I wanted to turn to what Mark said; I think it’s shocking that we can’t get access to the Red Sea Mills after all this time. We were very hopeful after the last briefing but it’s very disappointing to hear that those obstacles still continue. And I just want to echo Mark’s call; if it’s possible for the grain to be salvaged, even at this late stage, then I think we look to the parties to redouble their efforts to work with the UN to ensure that can happen. I think obviously the figures Mark gave us about the 80 percent drop in humanitarian assistance in what we know is already the greatest humanitarian crisis in the world. The contrast between those two statements is extremely alarming and Mr President, I’m running out of superlatives to echo how worrying this is. There’s been some very welcome pledges from Saudi Arabia and the UAE and they have just announced disbursing $200 million of the pledges that they’ve made. But there’s still a $1.5 billion funding gap in the humanitarian response plan. For our part, we have pledged $300 million and we’ve brought forward our disbursement so we can support the UN. But I would like to encourage all donors today to disburse their funds rapidly and to pledge additional funds throughout the year.
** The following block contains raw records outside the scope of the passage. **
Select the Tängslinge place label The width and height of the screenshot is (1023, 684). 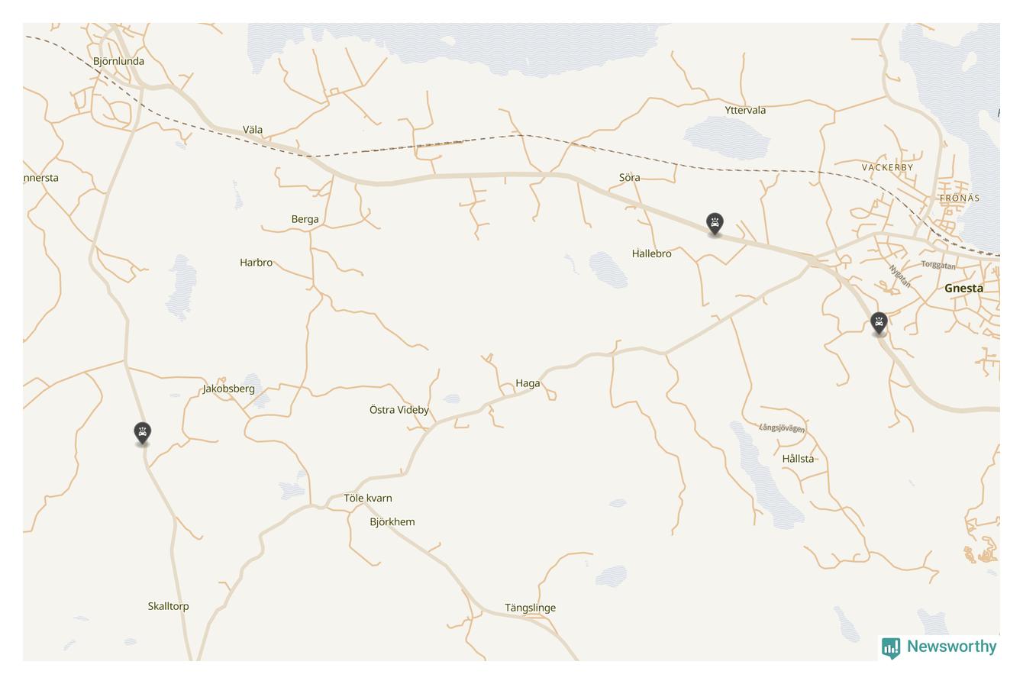[530, 608]
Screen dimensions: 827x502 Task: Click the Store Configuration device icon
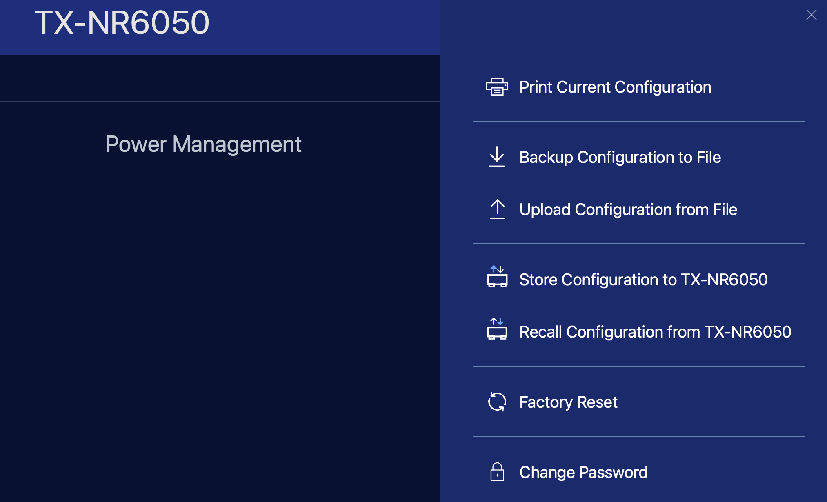pos(497,278)
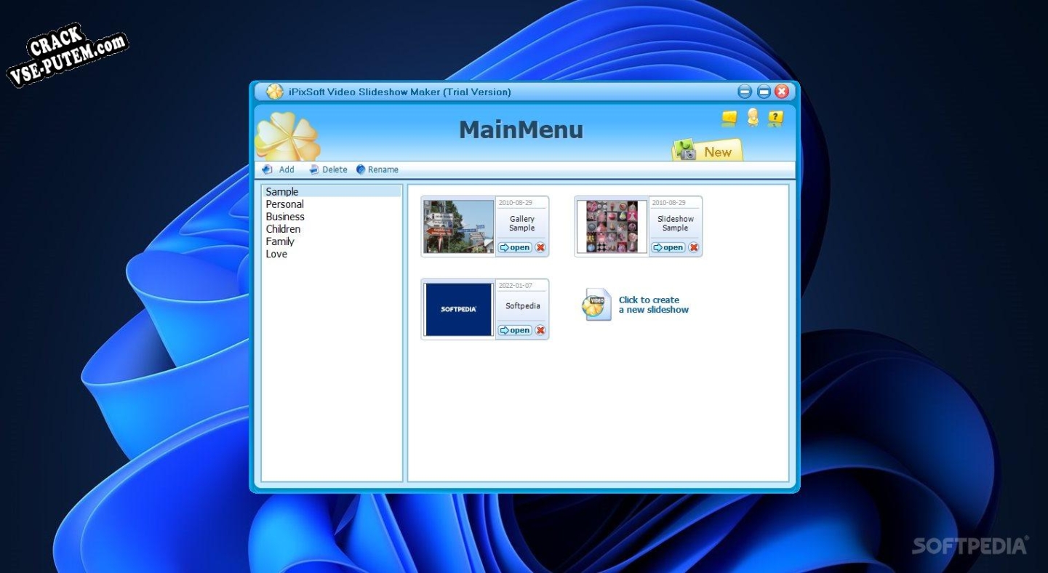Select the Personal category
Image resolution: width=1048 pixels, height=573 pixels.
pos(284,204)
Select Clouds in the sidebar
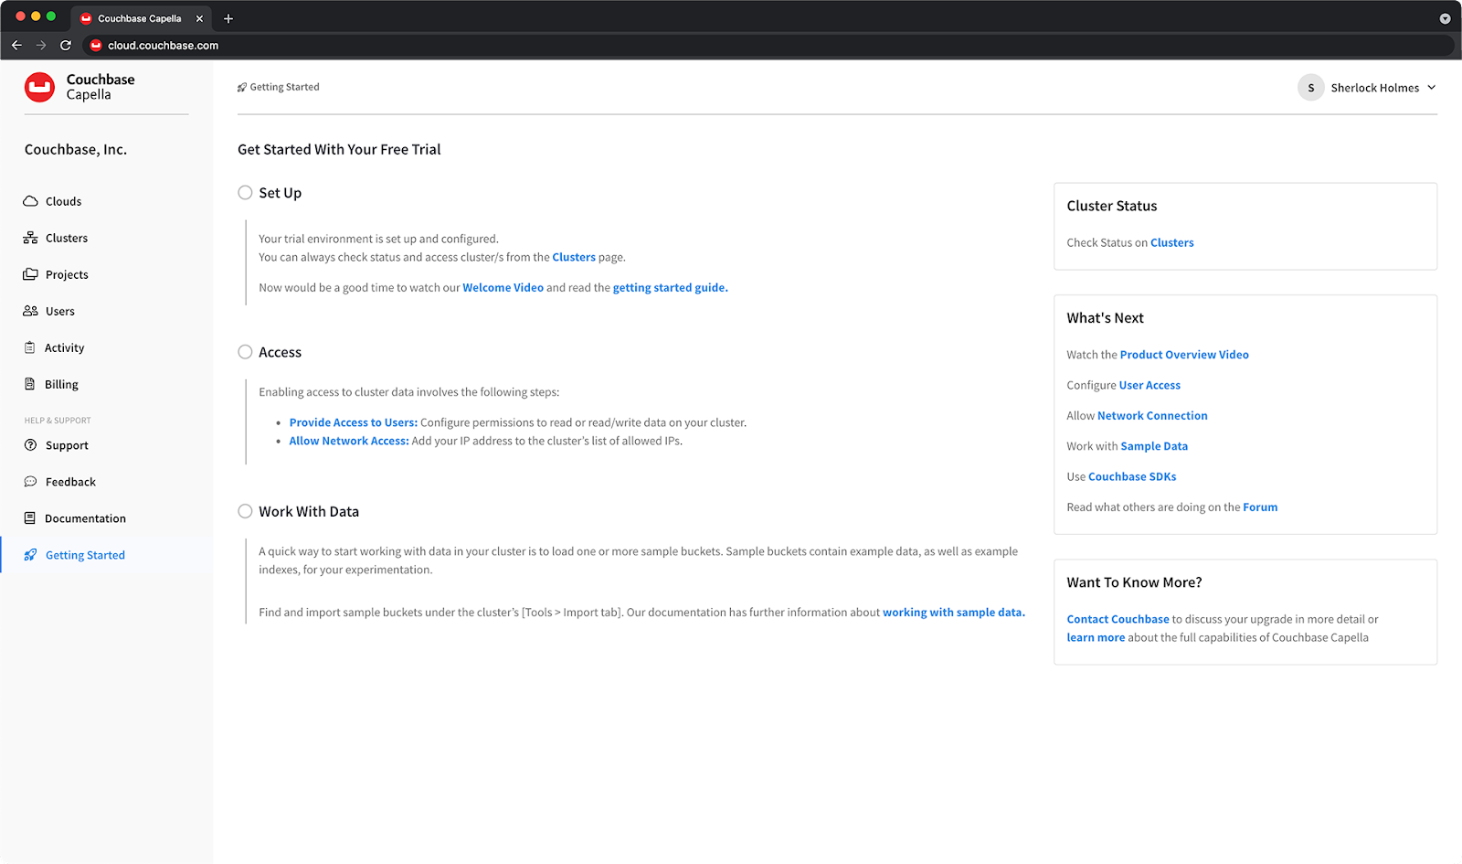 click(x=62, y=201)
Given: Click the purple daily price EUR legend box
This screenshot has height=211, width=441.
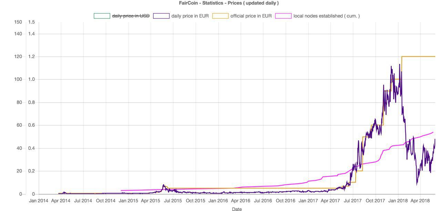Looking at the screenshot, I should (161, 16).
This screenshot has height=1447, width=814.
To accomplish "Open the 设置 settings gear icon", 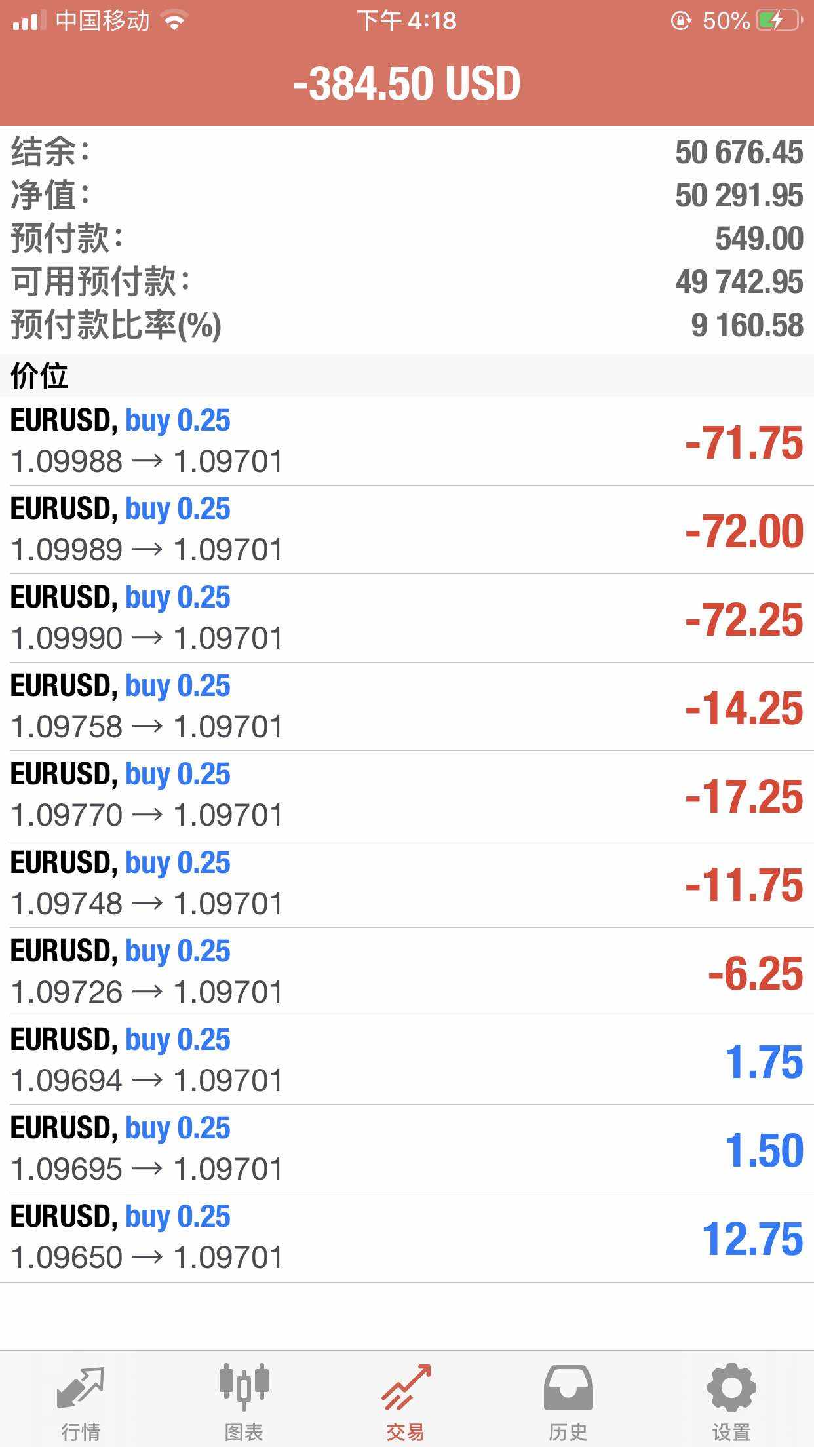I will [x=731, y=1387].
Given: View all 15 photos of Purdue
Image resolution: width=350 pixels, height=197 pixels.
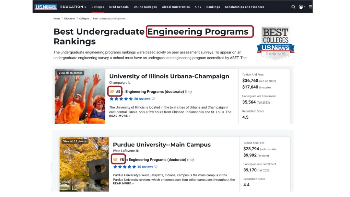Looking at the screenshot, I should [75, 141].
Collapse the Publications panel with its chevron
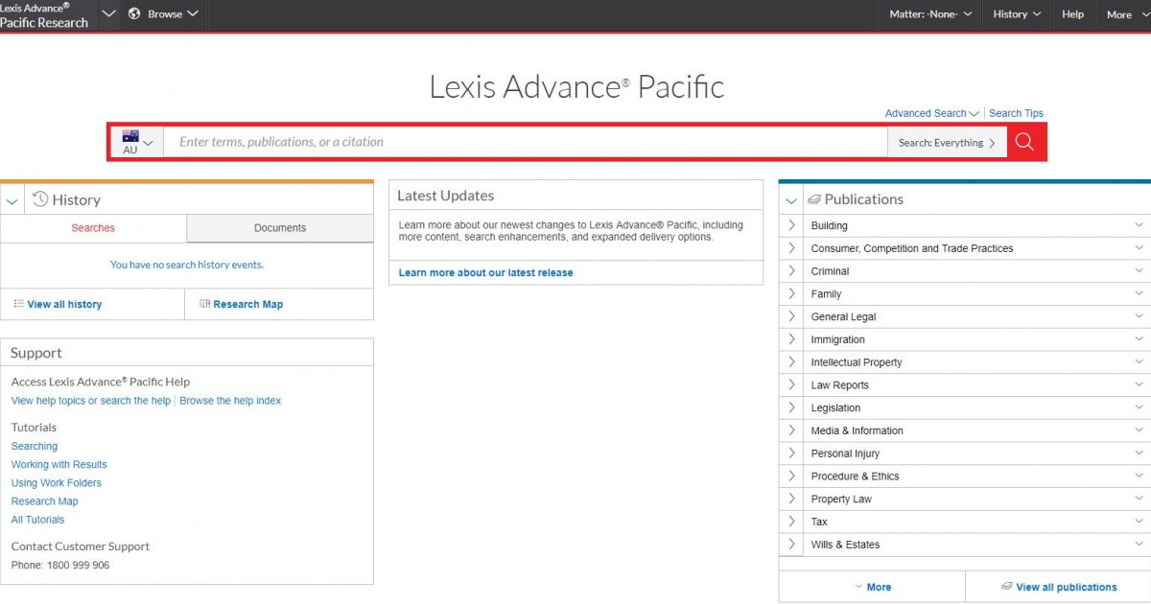 (791, 200)
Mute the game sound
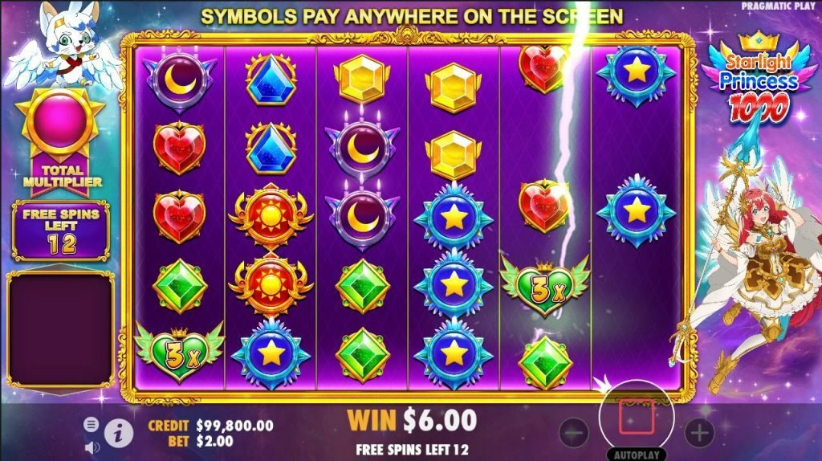 point(92,447)
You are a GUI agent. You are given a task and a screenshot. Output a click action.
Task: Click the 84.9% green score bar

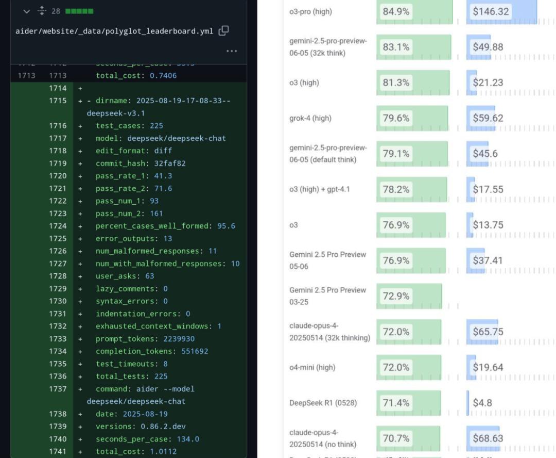tap(414, 11)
Turning to the very powerful testimonies we heard from the SRSG and from Ms Muna Luqman, thank you for putting the focus on children. Today is a very good moment to reflect quite how desperate the plight of children is in Yemen. And I just want to pay tribute also to the Belgium PR and his mission for all the work they have done on children in the Yemen conflict. We need to consider very carefully what you’ve told us. And we heard from Muna a very graphic account of what the continuing conflict means for individuals. And I think you’re quite right, Muna to hold the Council to account and to ask us to work with the UN to do more. So we will take that very seriously and we will do what we can.
Finally, Mr President, I just wanted to end going back to the Stockholm Agreement. It was designed to build confidence and prepare the road for a comprehensive political process to end the conflict. That’s such an important goal. The stakes are too high for us to let that fail and the Council, in our view, Mr President, should be ready to take stronger measures if there’s no progress by our next meeting. And I’d like to follow that up in consultations, if I may. Thank you.